The journey of forgiveness does not have a timeline, this is not something that has to happen right away or before you are ready. Forgiveness comes when you are truly ready to forgive. Forgiveness does not mean reconciliation. You do not have to be ‘back together’, become friends again, or even be in that persons life to forgive them. Your forgiveness does not mean you condone the

​hurtful act as somehow being right or justified. Forgiveness means that you are no longer tied to another through their anger, pain, sadness, and resentment. You are now able to find within yourself the capacity to have empathy for the offender.
 
The ultimate antidote to un-forgiveness is empathy. As Gandhi said, 'The weak can never forgive.

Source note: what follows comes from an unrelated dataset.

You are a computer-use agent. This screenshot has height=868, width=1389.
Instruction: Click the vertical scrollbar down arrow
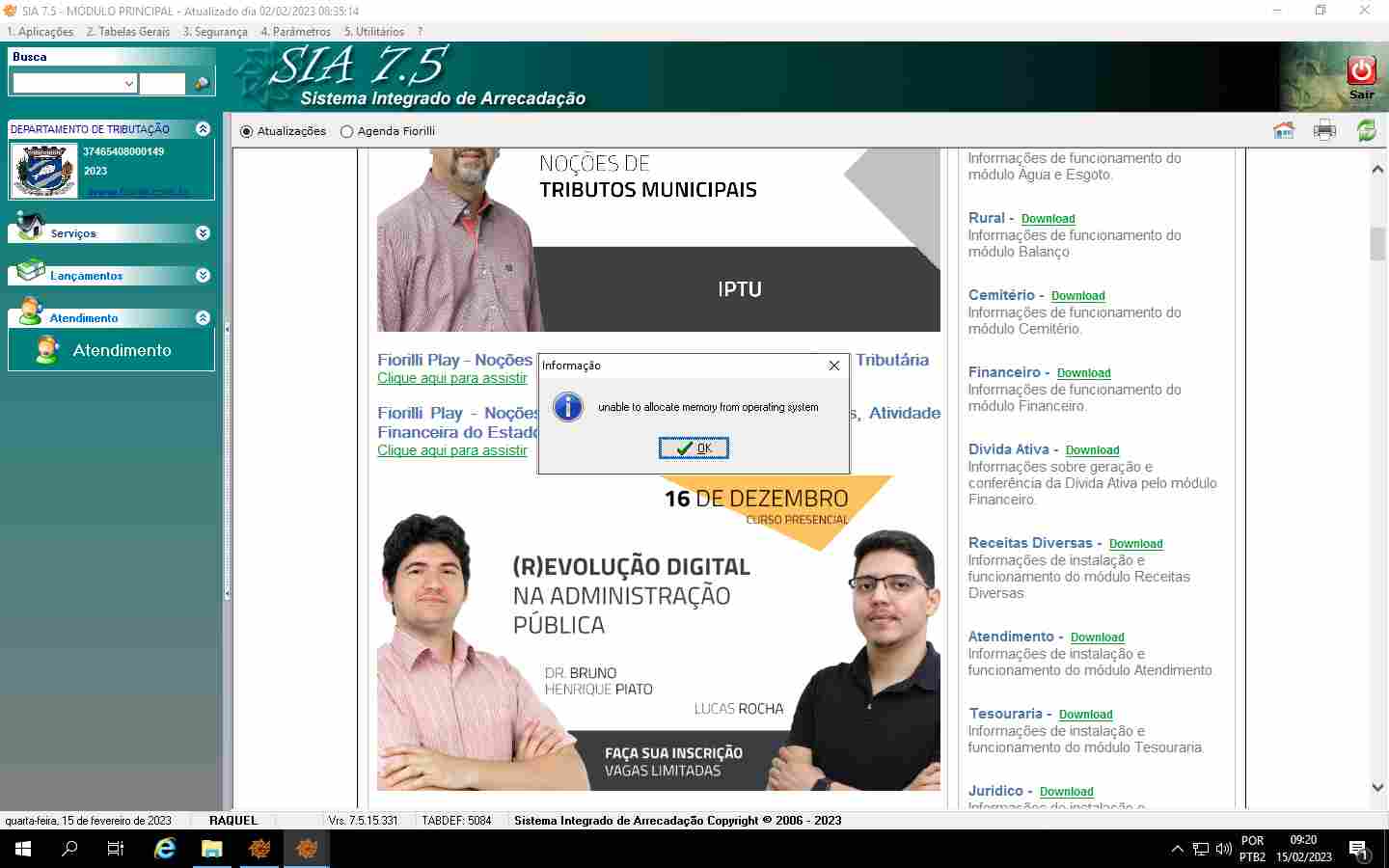click(1377, 788)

Forgiveness is an attribute of the strong.’ The most courageous thing you can do is to look inside yourself and find a way to see where the other person was coming from. What caused them to act in harmful ways, what path or hurts led them to that place, this is empathy.
 
Once you can create empathy you then have the capacity to free yourself and forgive. The forgiveness does not let the other off the hook; it frees you from the suffering! Forgiveness therapy improves your' sense of well-being by promoting feelings of peacefulness toward yourself as well as others.
 
No longer are you a victim of someone else’s unfortunate circumstances, but you become truly a survivor.